──────── 本文抜粋

(売価還元低価法の合理性)
講 師:「それじゃあ、売価還元低価法の原価率はいくつかな?」

モン吉:「えーっと、値下を加味しないで、分子÷分母っと。」


分子:当期仕入80円
分母:当期仕入80円+原始値入額20円=100円
分子÷分母=80%


モン吉:「80%です。」

講 師:「評価額は?」

モン吉:「えーっと期末売価90円×80%=72円です。」

講 師:「売価は100円から90円に1割下がってる。実際の時価(この場合は再び買う場合の時価)が1割下落していても不思議はないよね。」

モン吉:「実際に比例するんですか?」

講 師:「実際の値動きはまた別だろうね。でもおおむね比例して動くって考えてもそう遠くはないね。」

モン吉:「ちょっとわかりにくいです。」

講 師:「通常の低価法と比べてそんなには不合理じゃないってところかな。」

モン吉:「そんなに、ですか。」

講 師:「そうだね。売るときの時価と買うときの時価は正比例する訳じゃないし、おおむね合理的くらいじゃないかな。」

モン吉:「なんか微妙なんですね。」


(もう一つの期末売価)
講 師:「あ、あと原価率をかける期末売価を値下前の金額でやるとどうなるかな?」

モン吉:「値下前ですか。えーっと100円×80%=80円です。あれっ。原価に戻りました。」

講 師:「そうなんだ原価に戻っちゃうんだよ。」

モン吉:「低価法なのに原価なんですか?」

講 師:「そうだね。原価率をかける前の売価を値下後じゃなくて当初の売価を使うと原価に戻るんだ。」

モン吉:「それはおかしいなあ。これはパスですね。」

講 師:「うーん、パスといいたいんだけどそうもいえないんだ。」

モン吉:「だって売価還元低価法なのに原価になったらおかしいじゃないですか?」

講 師:「それはそうなんだけど。」

モン吉:「あっ。もし売価還元原価法のときに原価率をかける期末売価に値下前の金額を使ったら期末の金額は原価よりも大きくなっちゃうじゃないですか。」

講 師:「すごいところに気がついたね。」

モン吉:「だって、値下前の金額は100円。売価還元平均原価法の原価率は80/90だから。えーっと。」

講 師:「きりのいい数字はでないけど、原価よりも高くなっちゃうね。」

モン吉:「やっぱりおかしいや。」


(正常売価と実勢売価)
講 師:「そうなんだ。やはりちょっとおかしいんだけど税法がこの考え方をとっているようだね。」

────────────────

__演習課題__:
• 1. 本文に括弧書きで示された見出しをすべて挙げてください。
• 2. 本文のうち「売価は100円から」で始まる講師の発言を、主な事実を残して一文に短くまとめてください。
• 3. 本文の内容を三文で要約してください。
この後に続く項目は、本文とは独立した別の資料です。

──────── データ行

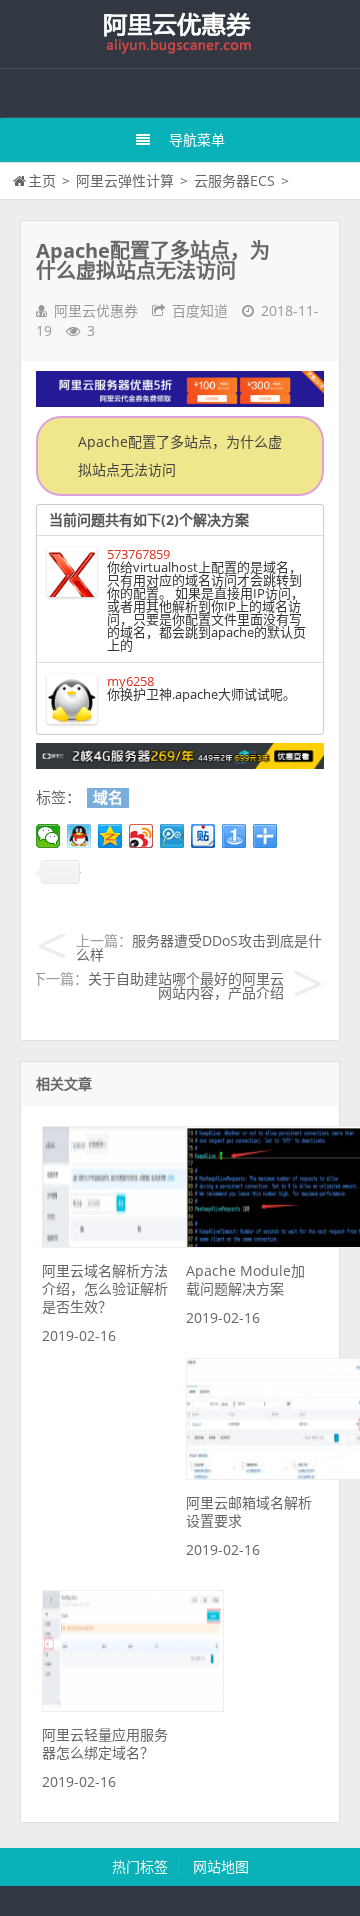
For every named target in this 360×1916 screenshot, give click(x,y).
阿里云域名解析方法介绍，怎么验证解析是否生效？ (105, 1288)
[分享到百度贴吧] (203, 836)
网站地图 (221, 1866)
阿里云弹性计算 (125, 180)
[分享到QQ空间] (110, 836)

────────────────

__課題別解答__:
• 1.
(売価還元低価法の合理性)
(もう一つの期末売価)
(正常売価と実勢売価)

• 2. 売価が100円から90円へ1割下がったので、実際の時価(再び買う場合の時価)も1割下落していて不思議はない。

• 3. 値下を加味せずに当期仕入80円を、当期仕入80円と原始値入額20円の合計100円で割ると、売価還元低価法の原価率は80%になり、期末売価90円に掛けた評価額は72円になる。講師は、売るときの時価と買うときの時価は正比例するわけではないが、この方法は通常の低価法と比べておおむね合理的だと述べている。原価率を値下前の売価100円に掛けると原価の80円に戻ってしまい、売価還元原価法で値下前の金額を使うと期末の金額は原価よりも高くなってしまう。